Its all in the Financials

If your refering to the massive debt they currently are under. here it is from the FINS

Total liabilities and stockholders' equity $ 3,003,807

Based on restricted stock awards granted to employees during the three months ended March 31, 2015 and 2014, the Company recorded $42,965 and $0, respectively, as compensation expense under FASB ASC 718 (they paid themselves 43 grand out of stock)

In April 2009, the Company acquired the assets of A.T. Reynolds and Sons, Inc. (“Reynolds”), operating as Leisure Time Spring Water (“Leisure”) in Kiamesha Lake, New York (See Note 12). In connection with the acquisition of these assets, the Company assumed a $1.9 million mortgage that was due a commercial bank (“Bank”) against a building and land, included as part of the total assets acquired from Reynolds. On April 3, 2009, the Company entered into a Mortgage Consolidation, Modification and Extension Agreement with the Bank. The Company was required to make interest payments only through April 3, 2011, at which time the entire principal balance was due the Bank. Monthly interest was based on 90-day Libor at 4.50%. The $1.9 million mortgage was personally guaranteed by the Company’s Chief Executive Officer. The balance due against this mortgage at December 31, 2012 was $1,943,426. The balance due the Bank on April 3, 2011 was not paid putting the Company in default under the terms of the original agreement. The Company entered into a Forbearance Agreement (“Agreement”) on May 31, 2011, and upon expiration of that Agreement, the Company entered into an extension to the Agreement on October 3, 2011, which extended the Agreement period until April 3, 2012. On April 3, 2012, the Agreement period was further extended until October 3, 2012. On October 3, 2012 the forbearance agreement expired and the company was in default of its mortgage obligation.

=-=-=-=-=

Directions
Summarize the post above about the company's financials in two sentences.

Data section
=-=-=-=-=

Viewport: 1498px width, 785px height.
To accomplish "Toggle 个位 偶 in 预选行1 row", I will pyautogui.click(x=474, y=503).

=-=-=-=-=

Result below
The post quotes the company's financial statements on its debt and notes that $42,965 was recorded as compensation expense for restricted stock awards granted to employees in the three months ended March 31, 2015. It also explains that the company assumed a $1.9 million mortgage when it acquired the assets of A.T. Reynolds and Sons in April 2009, did not pay the balance due on April 3, 2011, and was in default once the extended forbearance agreement expired on October 3, 2012.